(展示材料):
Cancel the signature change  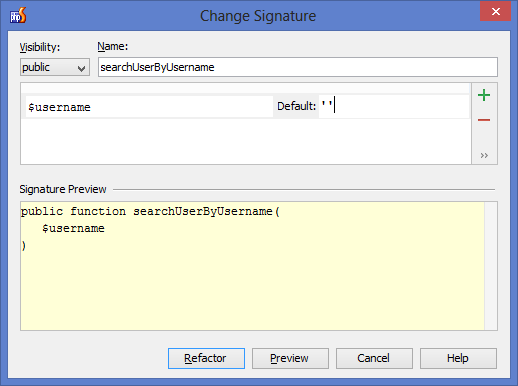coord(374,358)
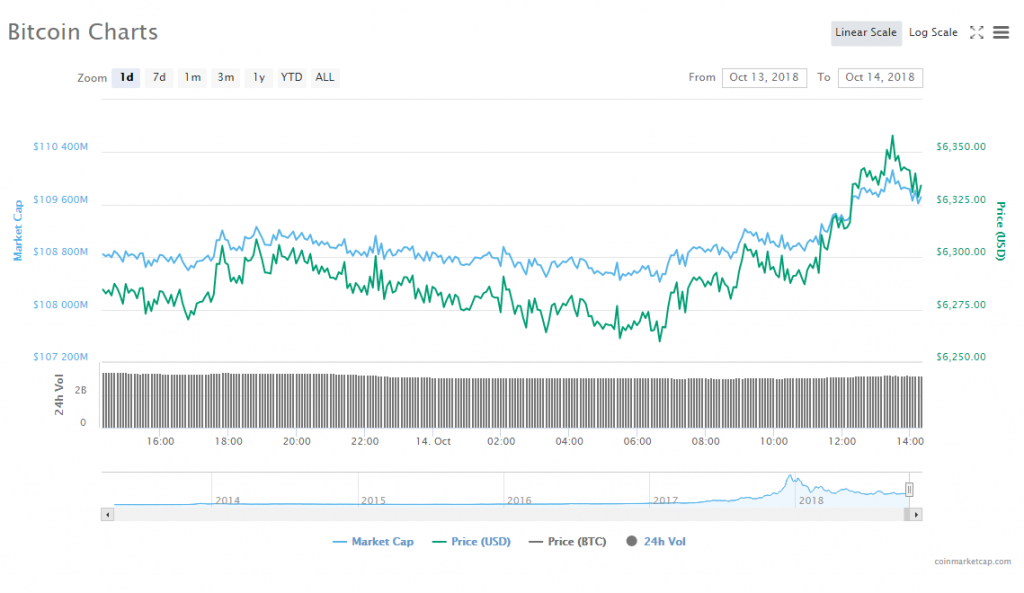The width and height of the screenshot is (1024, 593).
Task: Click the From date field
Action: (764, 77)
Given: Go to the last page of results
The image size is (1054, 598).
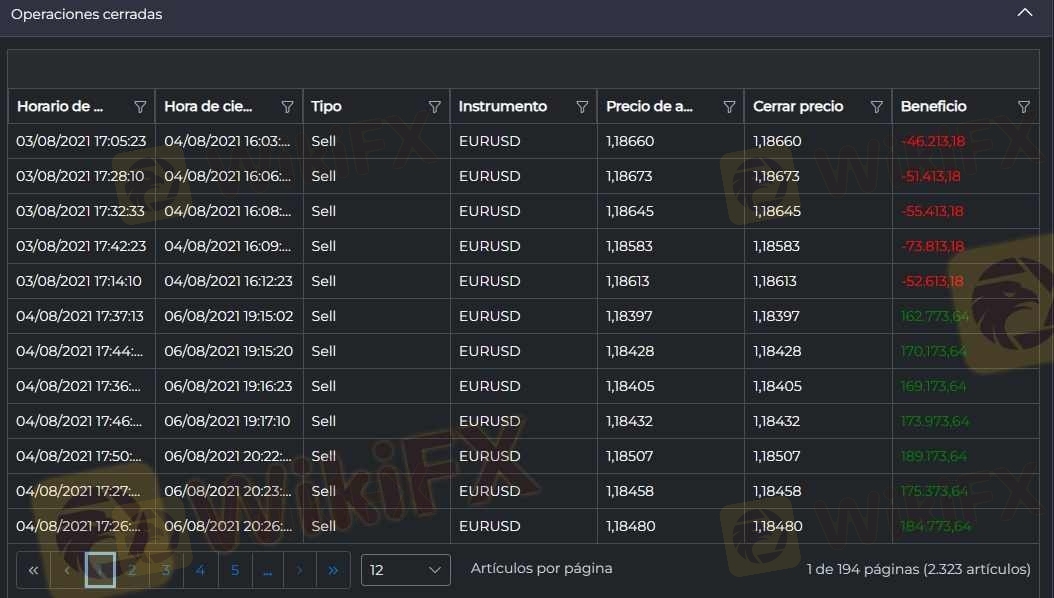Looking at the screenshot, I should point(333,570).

...

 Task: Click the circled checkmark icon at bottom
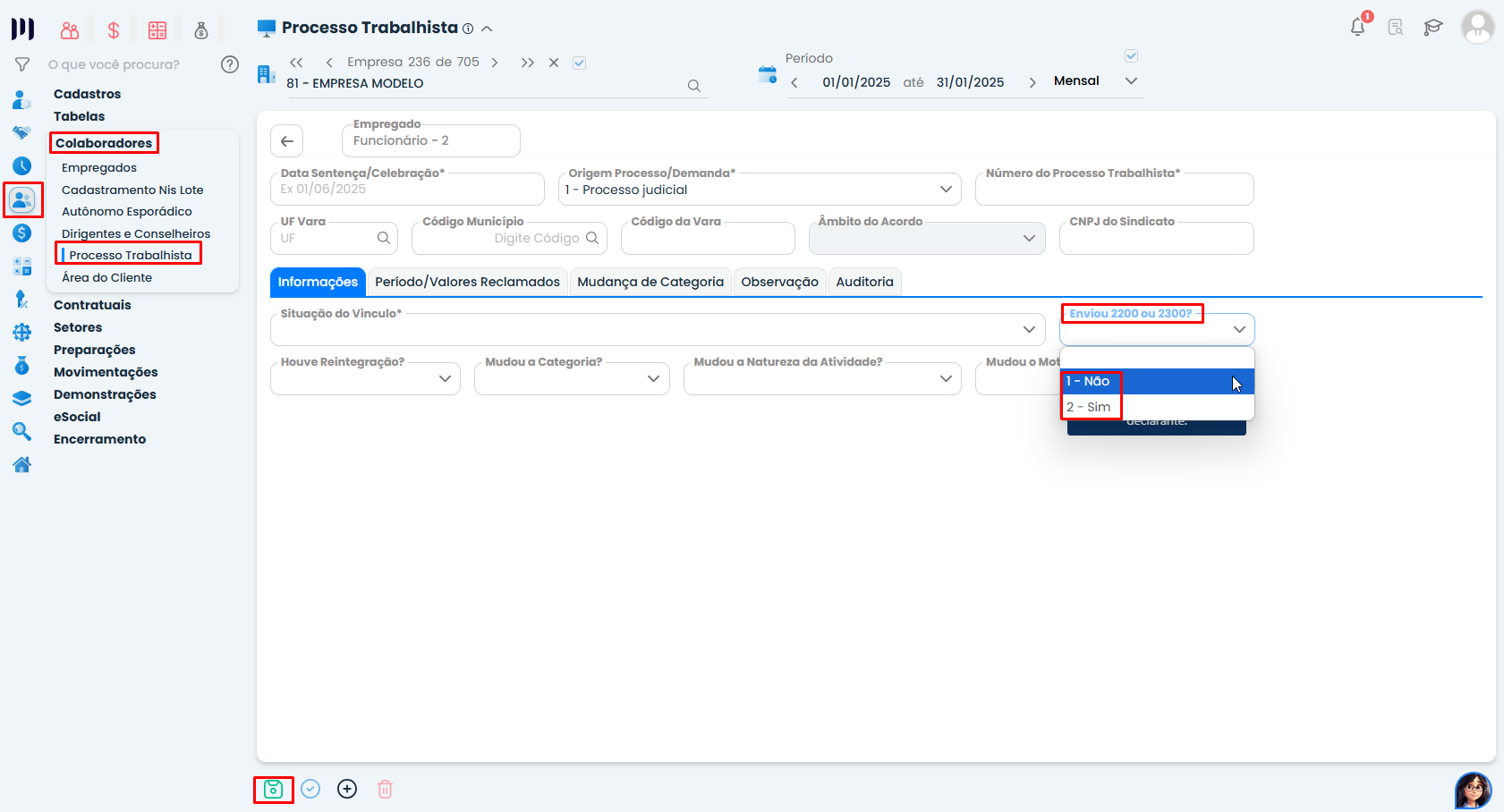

(任务要求): 请改写从含有“Given: Go to the last page of results”的那一行到含有“Looking at the”的那一行这一段，把“last page”替换为“first page”，其余内容保持不变。答案中不要包含图片。

(输出结果):
Given: Go to the first page of results
The image size is (1054, 598).
Looking at the screenshot, I should point(333,570).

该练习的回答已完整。